Fluticasone propionate–loaded solid lipid nanoparticles with augmented anti-inflammatory activity: optimisation, characterisation and pharmacodynamic evaluation on rats

Abstract

This work aimed to elaborate an optimised fluticasone propionate (FP)–loaded solid lipid nanoparticles (SLNs) to enhance FP effectiveness for topical inflammatory remediation. The influences of drug amount, lipid, and surfactant ratios, on drug release pattern and stability were investigated utilising Box-Behnken design. Elaboration, characterisation, and pharmacodynamic evaluation in comparison with the marketed formulation (Cutivate® cream, 0.05%w/w FP), were conducted for the optimised SLNs. The optimised SLNs with a size of 248.3 ± 1.89 nm (PDI = 0.275) and −32.4 ± 2.85 mV zeta potential were evidenced good stability physiognomies. The optimised SLNs pre-treated rats exhibited non-significant difference in paw volume from that of the control group and showed a significant reduction in both PGE₂ and TNF-α levels by 51.5 and 61%, respectively, in comparison with the Carrageenan group.
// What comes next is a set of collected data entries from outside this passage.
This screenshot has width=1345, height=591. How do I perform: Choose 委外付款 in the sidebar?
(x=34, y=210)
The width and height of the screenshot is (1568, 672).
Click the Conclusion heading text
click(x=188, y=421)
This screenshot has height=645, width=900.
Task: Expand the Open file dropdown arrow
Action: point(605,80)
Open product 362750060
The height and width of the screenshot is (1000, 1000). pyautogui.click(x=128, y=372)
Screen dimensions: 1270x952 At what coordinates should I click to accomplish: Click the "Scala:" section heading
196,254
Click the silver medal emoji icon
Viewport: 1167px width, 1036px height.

The optimised FP–loaded SLNs maximised the efficacy of FP towards inflammation alleviation that increase its potential as efficient implement in inflammatory skin diseases remediation.

Keywords:

• Fluticasone propionate
• solid lipid nanoparticles
• Box-Behnken design
• in-vivo paw edoema study
• anti-inflammatory activity

Disclosure statement

No potential conflict of interest was reported by the author(s).